I want to split a number into a sequence of 2^n values.
For example, 80 = 64 16, 123 = 64 32 16 8 2 1
I came up with a naive way of doing this like the following:
nums = []
for d in np.binary_repr(123):
nums = [nn << 1 for nn in nums]
nums.append(int(d))
print(nums)
>>> [64, 32, 16, 8, 0, 2, 1]
I'll probably have to write this in C too. So, I'd like to know more C ways of achieving this (in Python, for the moment)

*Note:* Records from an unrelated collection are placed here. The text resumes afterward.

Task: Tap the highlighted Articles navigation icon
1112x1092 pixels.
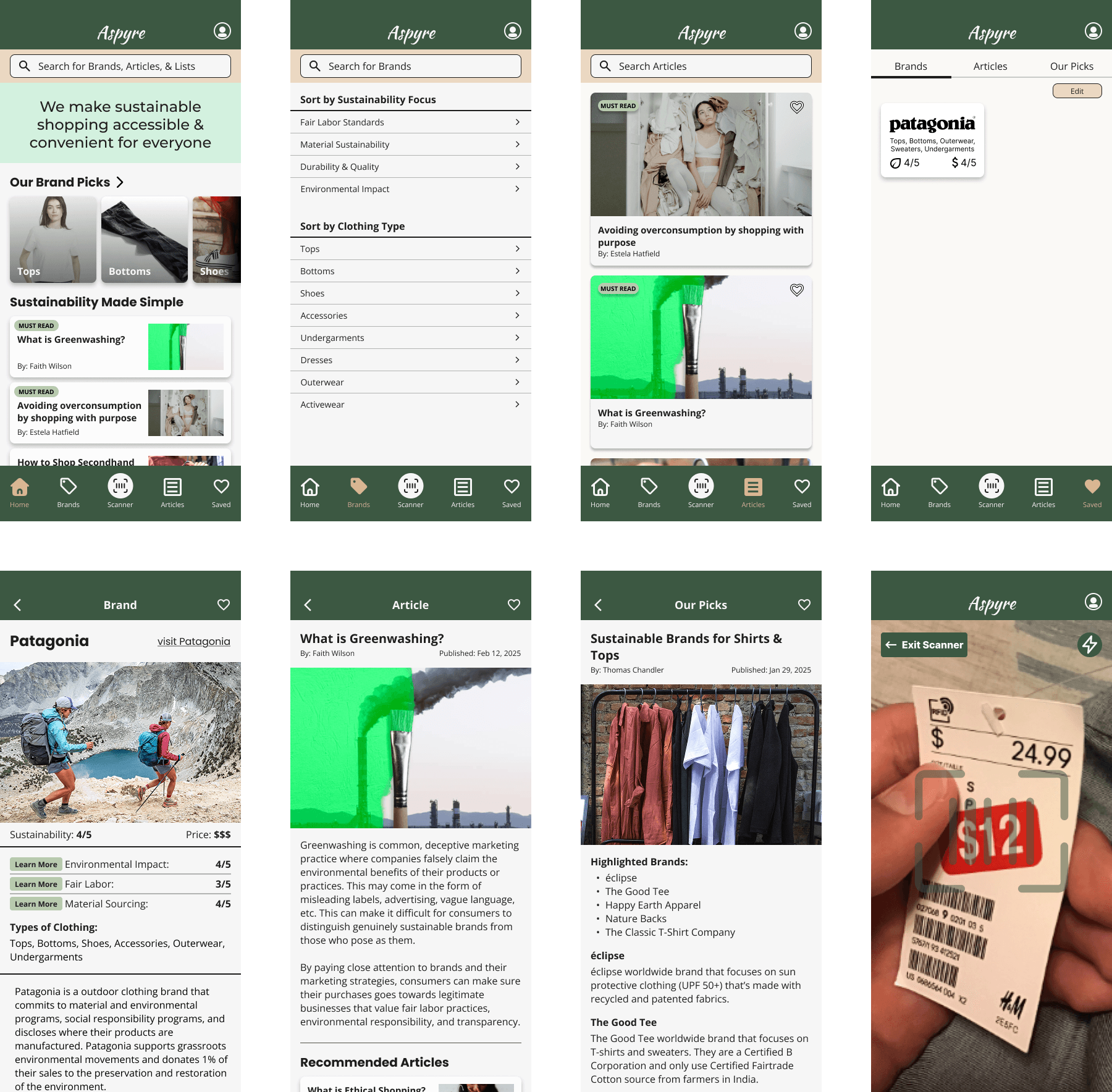Action: coord(752,487)
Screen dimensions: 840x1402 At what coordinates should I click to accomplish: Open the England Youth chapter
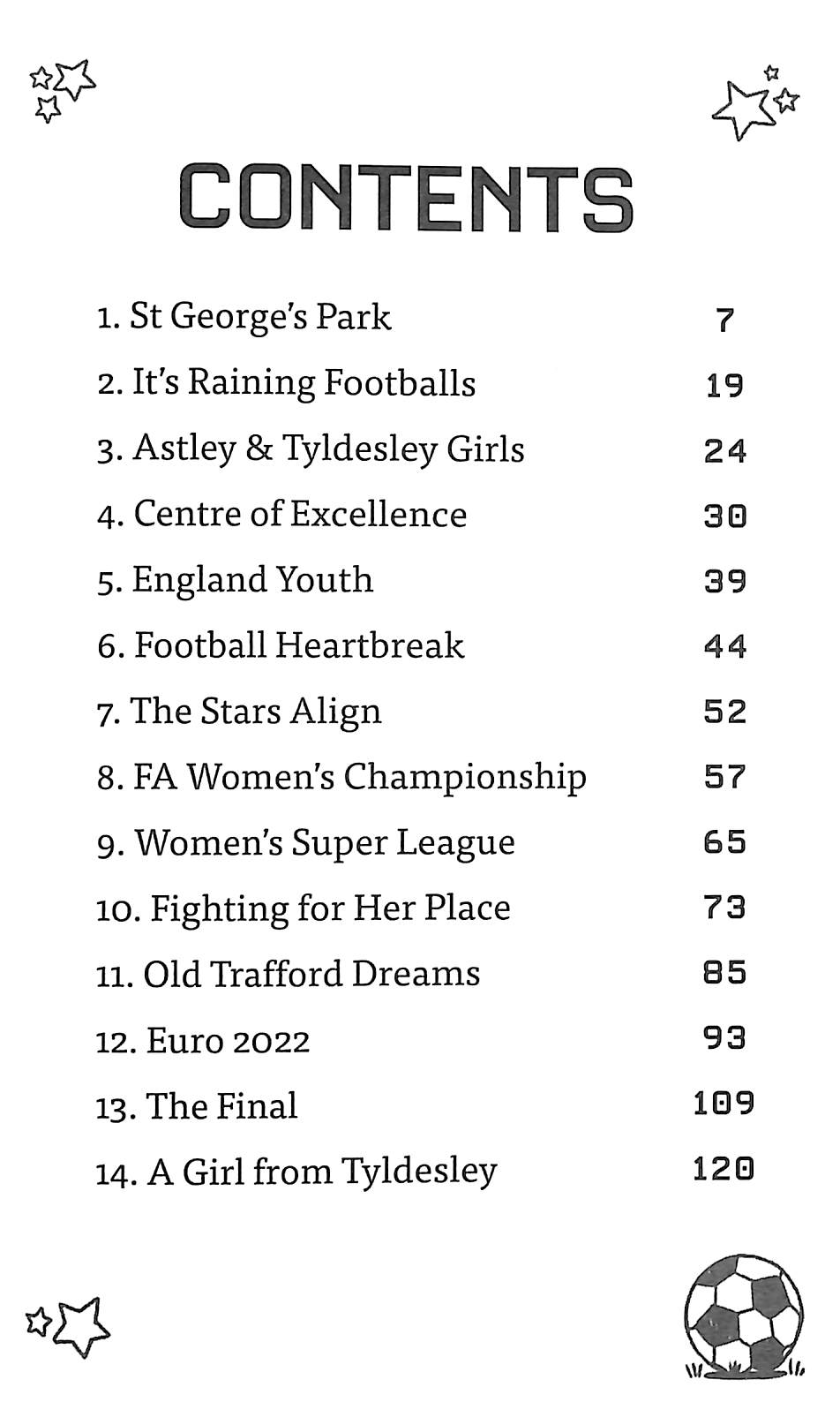236,580
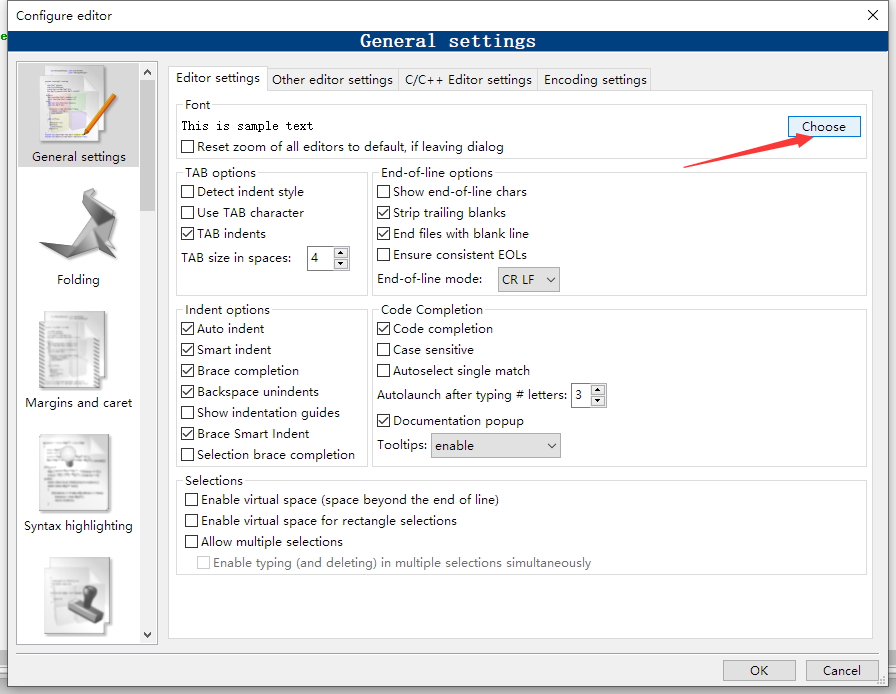Open C/C++ Editor settings tab
This screenshot has height=694, width=896.
coord(468,79)
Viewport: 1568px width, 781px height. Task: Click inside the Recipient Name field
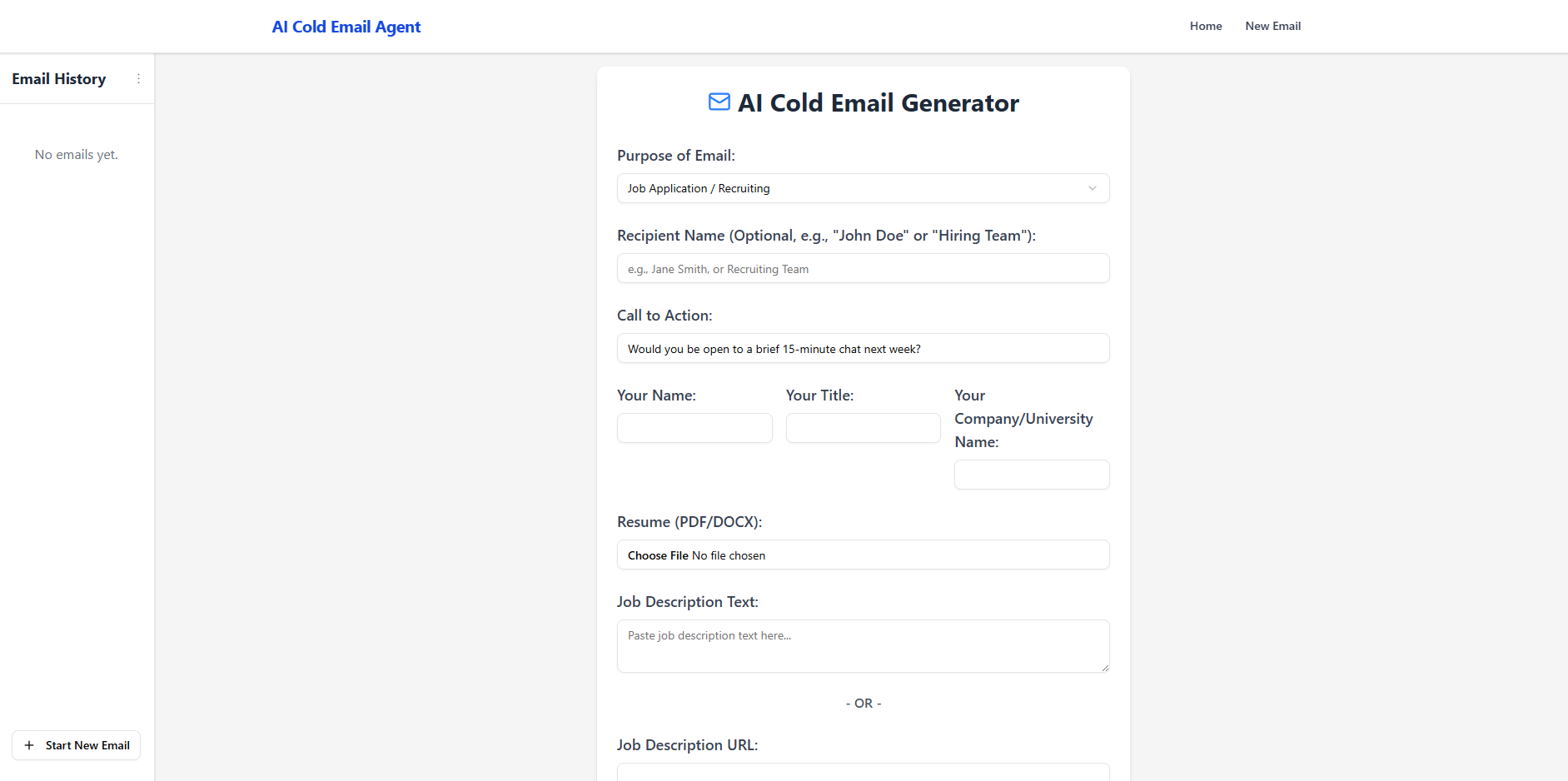(863, 268)
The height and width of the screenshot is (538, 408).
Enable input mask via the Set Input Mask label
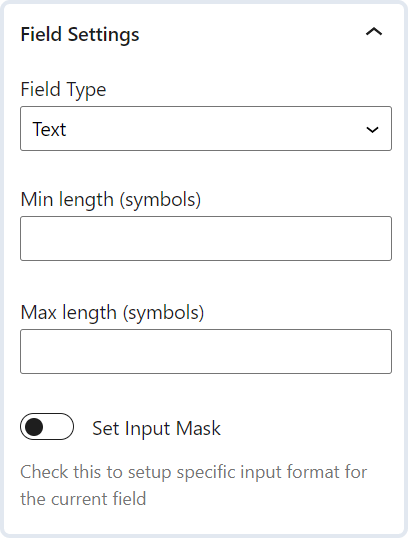click(x=156, y=429)
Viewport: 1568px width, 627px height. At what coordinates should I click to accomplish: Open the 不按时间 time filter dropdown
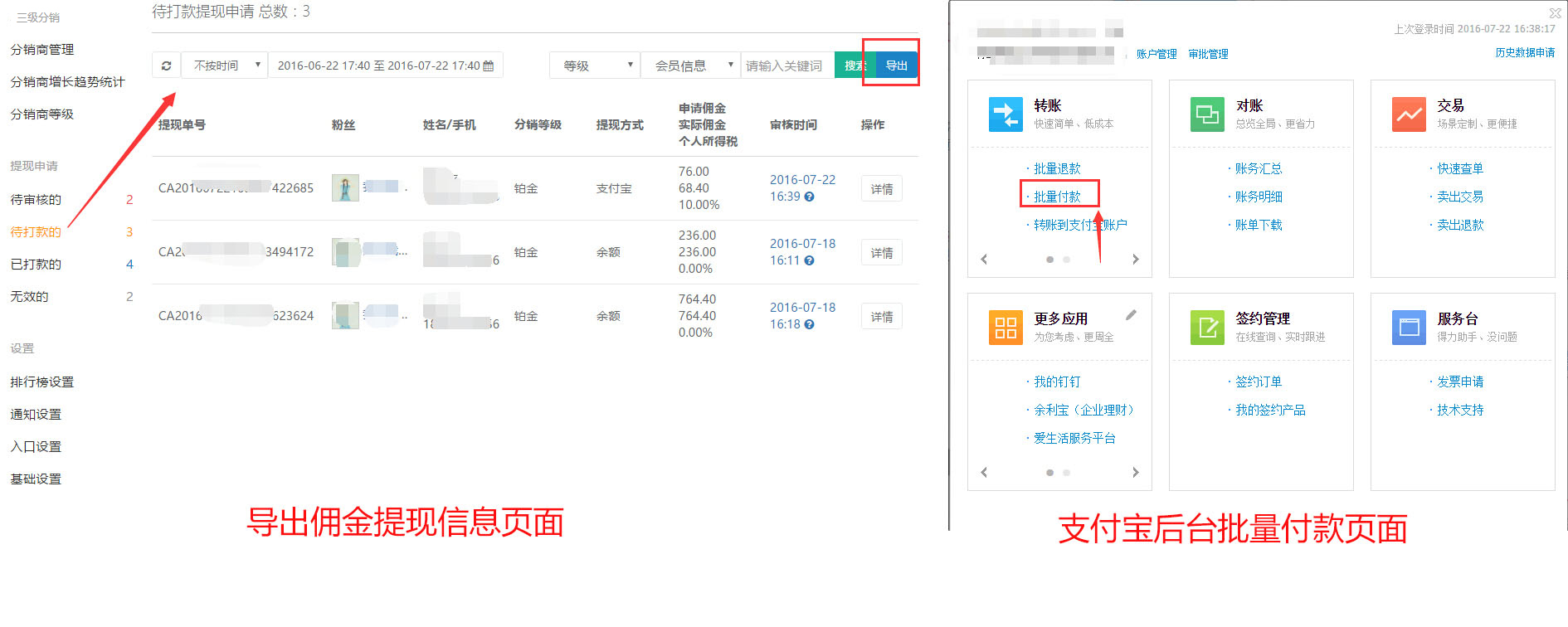[x=225, y=66]
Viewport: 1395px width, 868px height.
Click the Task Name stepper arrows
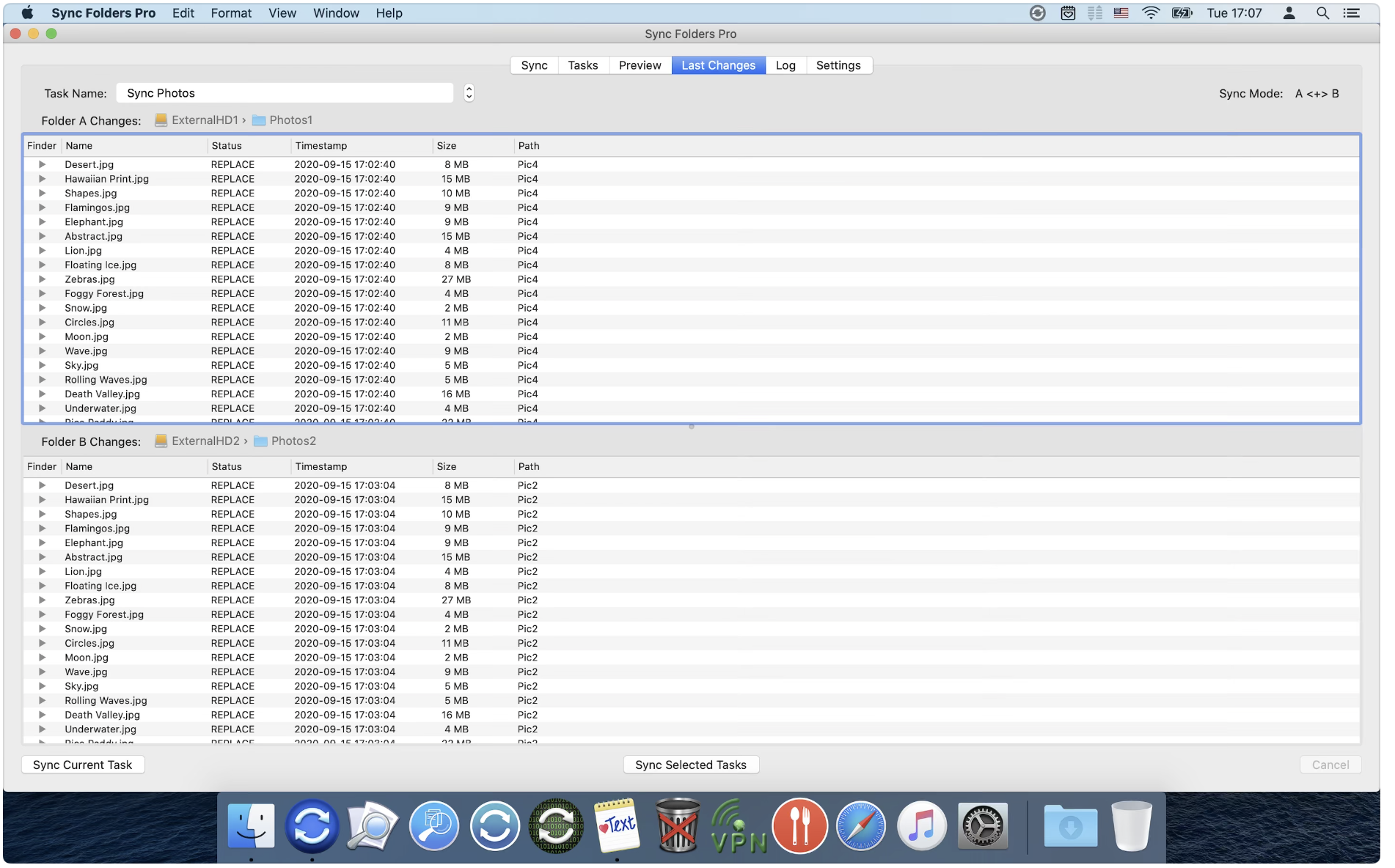point(469,93)
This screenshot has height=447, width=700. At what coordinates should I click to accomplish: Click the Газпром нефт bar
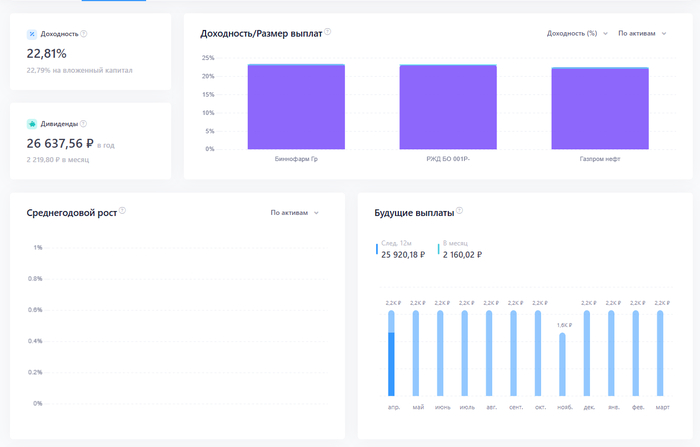tap(600, 110)
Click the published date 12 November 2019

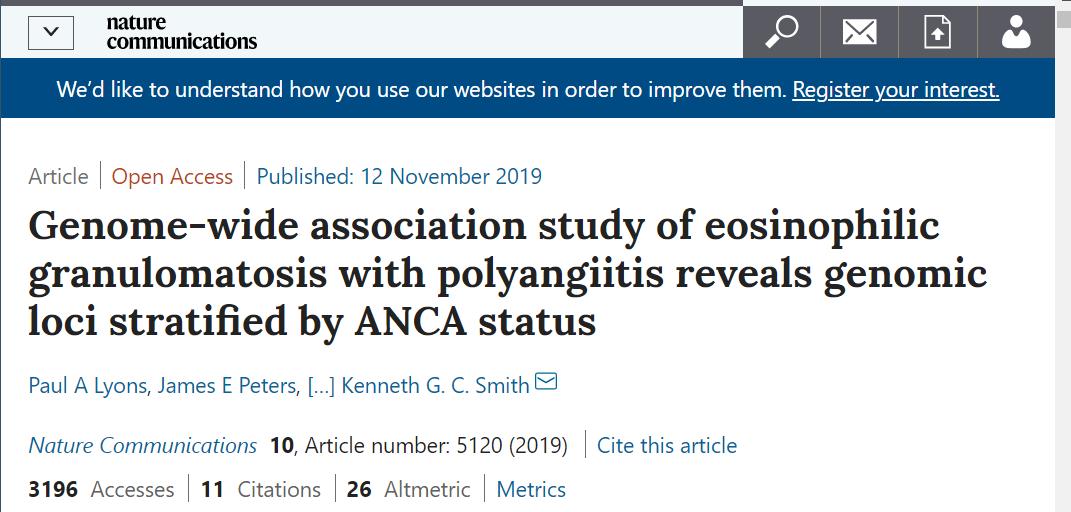(399, 177)
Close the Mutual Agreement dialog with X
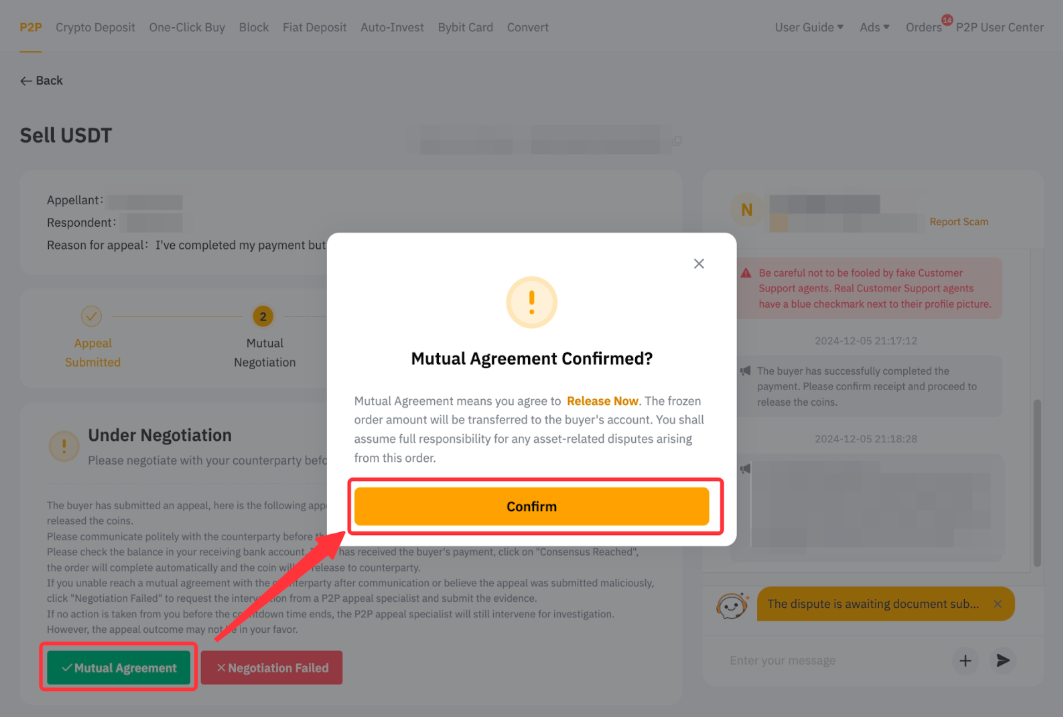Viewport: 1063px width, 717px height. pos(699,264)
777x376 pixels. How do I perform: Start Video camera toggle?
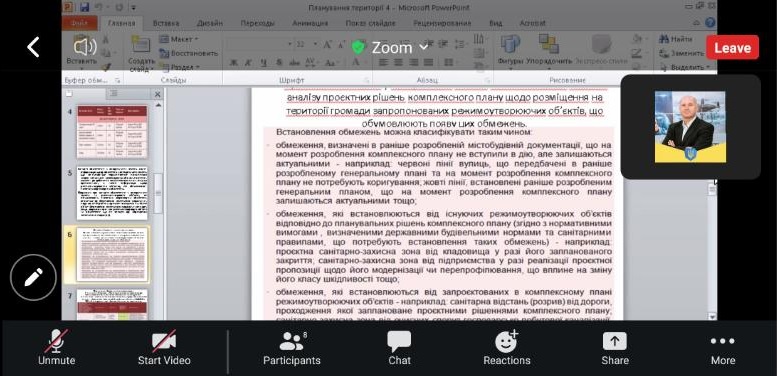tap(164, 348)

CodePudding user response:
for (int p= 1; p <= n; p<<= 1) if (p & n) cout << p;
or if you want zeroes,
for (int p= 1; p <= n; p<<= 1) cout << p & n;
The formatting is up to you.
CodePudding user response:
You could write a one-line lambda function to do what you want:
list2n = lambda n: [2**p for p, d in enumerate(bin(n)[:1:-1]) if d == '1']
list2n(123)
list2n(0)
list2n(64)
Output:
[1, 2, 8, 16, 32, 64]
[]
[64]
Note python has a builtin bin
function that does (roughly) the same thing as np.binary_repr
.
CodePudding user response:
you could try something like the following :
l = 123
r= reversed(list(format(l, "b")))
k = list(reversed([int(x)*2**num for num, x in enumerate(r)]))
print(k)
->[64, 32, 16, 8, 0, 2, 1]
which could be also done on one line, but this is for sure not the most efficient way to do it, if this would be the point.
CodePudding user response:
You certainly don't need numpy for something this trivial and you definitely don't want to be converting to/from strings.
def bits(n):
rv = []
b = 1
while b <= n:
rv.insert(0, n & b)
b <<= 1
return rv
print(bits(123))
Output:
[64, 32, 16, 8, 0, 2, 1]
Note:
Might be better to append rather than insert and then reverse the list before returning
CodePudding user response:
One possible way to do it in C :
int p{1};
while (n)
{
if (n & 0x1)
{
std::cout << p;
}
else
{
std::cout << 0;
}
n >>= 1;
p <<= 1;
}